Supplementary Job SJ1.0

From UKCA

This page documents the vn8.4 GA4.0 N216L85 supplementary job SJ1.0 (xjgvb/c on MONSooN and xjgve/? on ARCHER).

This job has been developed by Luke Abraham with help from several others.

It is a continuation of GA4.0 N216 Development - more information can be found on that page.

Base Model

The base atmosphere model used here is the GA4.0 configuration. More information on GA4.0 development can be found on Global Atmosphere 4.0/Global Land 4.0 documentation pages (password required). A GMD paper documenting this model is also available.

The configuration is based on the Met Office job anenj (via MONSooN job xhmaj) which is derived from amche (the standard GA4.0 N96L85 interactive dust model) via

vn8.4 N216 development
amche (base vn8.4 GA4.0 N96L85 job) owned by Dan Copsey
xipvp (MONSooN) owned by Jeremy Walton
  xjgva (made N216 by comparing aliur to ajthw) owned by Luke Abraham
   xjgvb initialised from 1999-12-01 dump from xjgva, and made a TS2000 set-up (c.f. RJ4.0 settings)
    xjgve ported to ARCHER

reference vn8.0 jobs

  • N96

aliur (base vn8.0 GA4.0 N96L85 job)
xipvo (MONSooN) owned by Jeremy Walton

  • N216

ajthw (base vn8.0 GA4.0 N216L85 job)

* * * *

» **Required work**
Tell whether each statement agrees with the SJ1.0 page, giving yes or no plus the exact words from the page that settle it. (a) The job xjgva is owned by Jeremy Walton. (b) The job amche is the standard GA4.0 N96L85 interactive dust model. (c) The job xjgve was ported to ARCHER.

» **Collected data**
* * * *

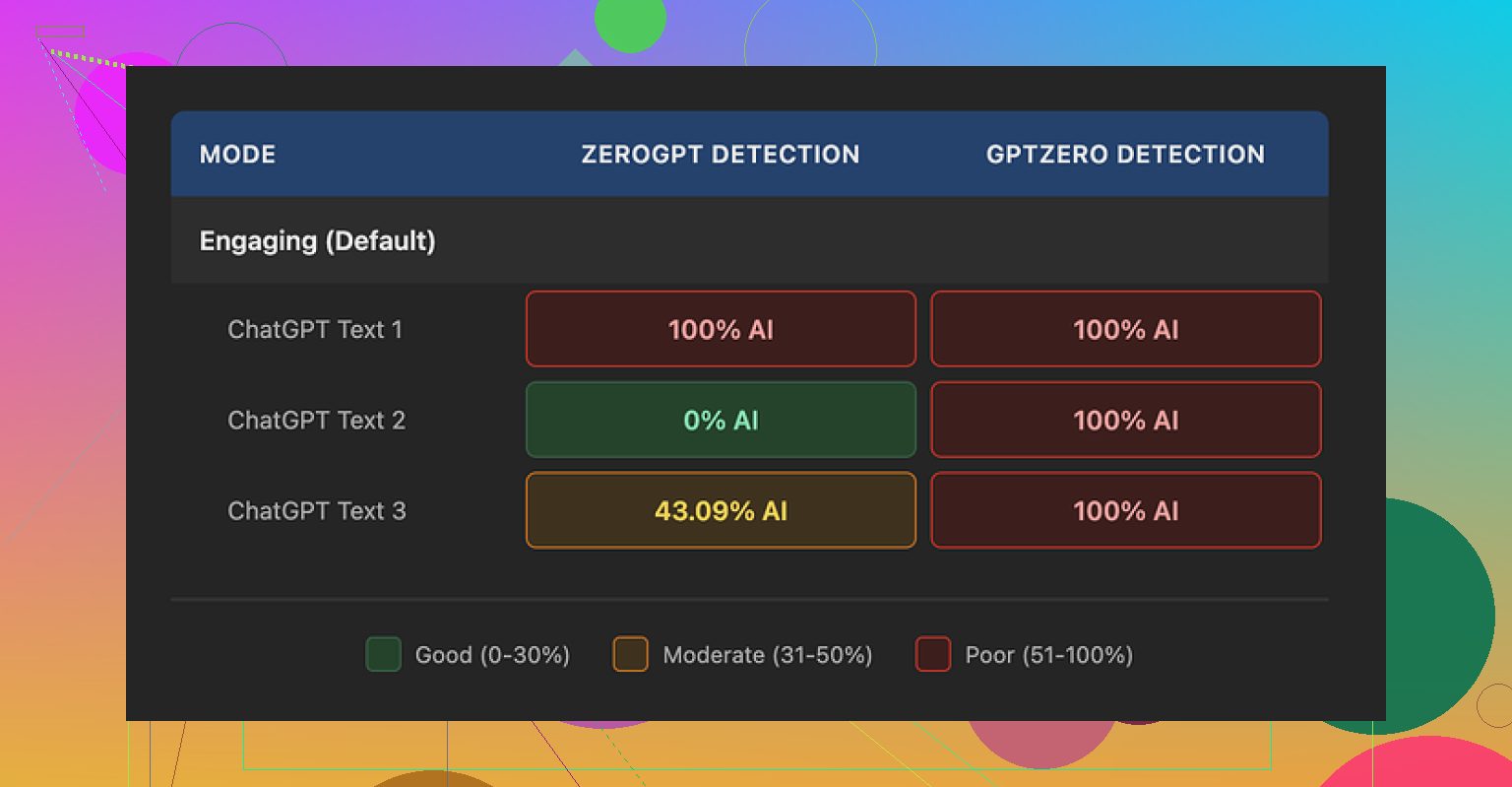
Task: Click the red Poor legend swatch
Action: pyautogui.click(x=932, y=654)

* * * *

» **Response below**
(a) No: "xjgva (made N216 by comparing aliur to ajthw) owned by Luke Abraham"
(b) Yes: "amche (the standard GA4.0 N96L85 interactive dust model)"
(c) Yes: "xjgve ported to ARCHER"